Uma disputa desigual
Quando o assunto é participação das mulheres na política, o Brasil apresenta resultados vergonhosos, pois tem o pior índice de representação feminina da América Latina no legislativo federal (23,6%). A Bolívia tem 53%, Nicarágua, 46%, México, 42%, Argentina, 38%, e Costa Rica, 32%. E mesmo tendo uma legislação específica para garantir a presença delas nas eleições, quando o resultado das urnas é revelado, fica evidente a imensa desigualdade. Analisando ainda a Câmara dos Deputados, o Brasil ocupa a 152ª posição em relação ao percentual de mulheres que se elegem. O dado foi divulgado pelo Instituto Brasileiro de Geografia e Estatística com base em análise da organização suíça Inter-Parliamentary Union.
Um cenário difícil de aceitar, levando em consideração que as mulheres representam 51,5% da população brasileira. E se está bastante desigual no legislativo federal, em nível municipal é ainda pior. Segundo o TSE, após as últimas eleições municipais, em 2016, as Câmaras Municipais dos mais de 5.500 municípios brasileiros passaram a contar com 57.814 vereadores contra 7.803 vereadoras.
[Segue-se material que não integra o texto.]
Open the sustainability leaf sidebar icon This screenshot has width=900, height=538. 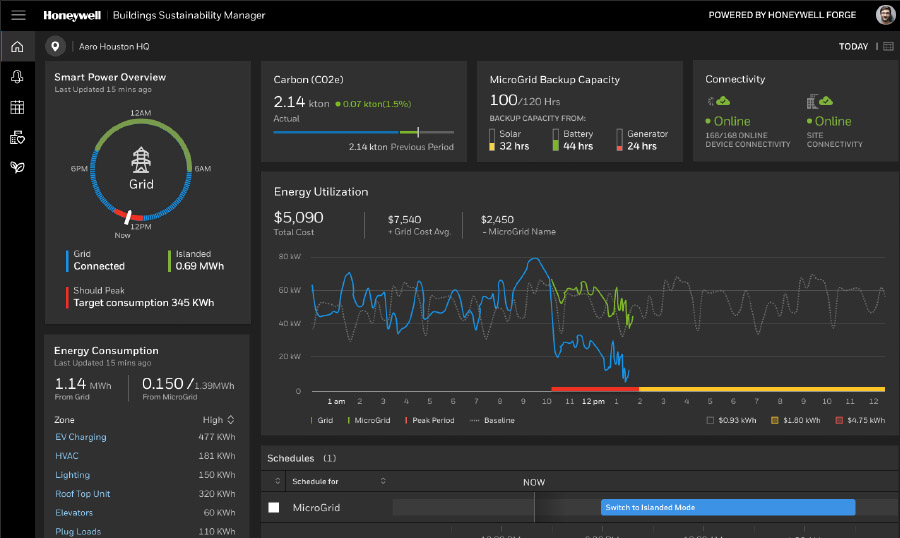pos(17,167)
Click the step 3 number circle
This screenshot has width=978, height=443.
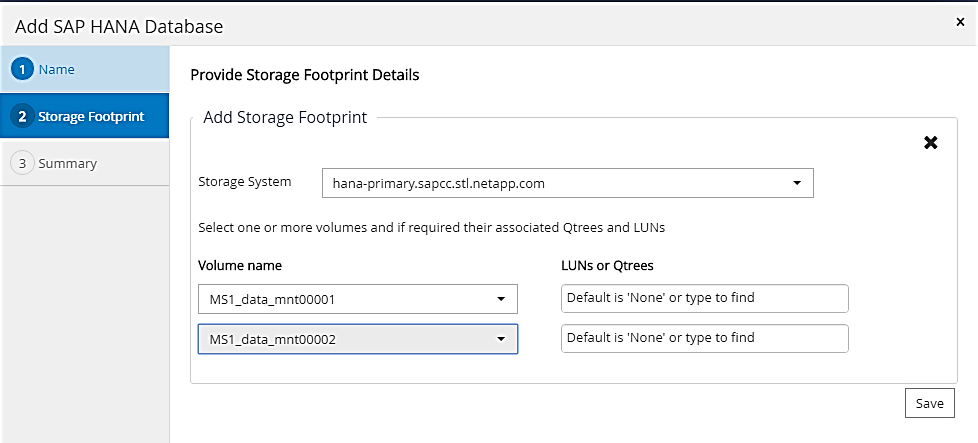pos(22,163)
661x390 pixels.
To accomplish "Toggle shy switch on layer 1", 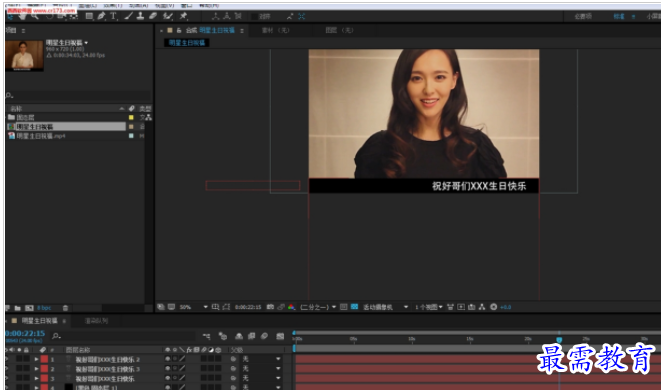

Nas prefeituras foram 4.932 homens e apenas 638 mulheres eleitas chefes do Executivo, ou seja, 0,7%. O Paraná é o quarto estado brasileiro mais desigual, com 7,4% de mulheres à frente das prefeituras.
Em Londrina, dos 148 vereadores já eleitos, apenas 11 eram mulheres (a atual legislatura conta apenas com uma mulher). Segundo a pesquisadora Tereza Sacchet, do Núcleo de Pesquisas Públicas da Universidade de São Paulo, o financiamento de campanha é um dos fatores que explicam essa desigualdade. Empresas, doadores individuais e partidos preferem financiar, principalmente, candidatos homens. Nas últimas eleições federais, em 2014, as mulheres arrecadaram apenas 26% do que os homens.
Para mudar essa realidade, é preciso garantir que a cota dos 30% de participação mínima das mulheres no pleito eleitoral funcione também para o financiamento de campanha, como já é previsto por lei. A baixa representatividade feminina na política brasileira é constrangedora e a mudança depende ainda da educação das próximas gerações, com as meninas e jovens se conscientizando de que o lugar da mulher também é na política e que elas podem fazer parte desse espaço assim como os homens.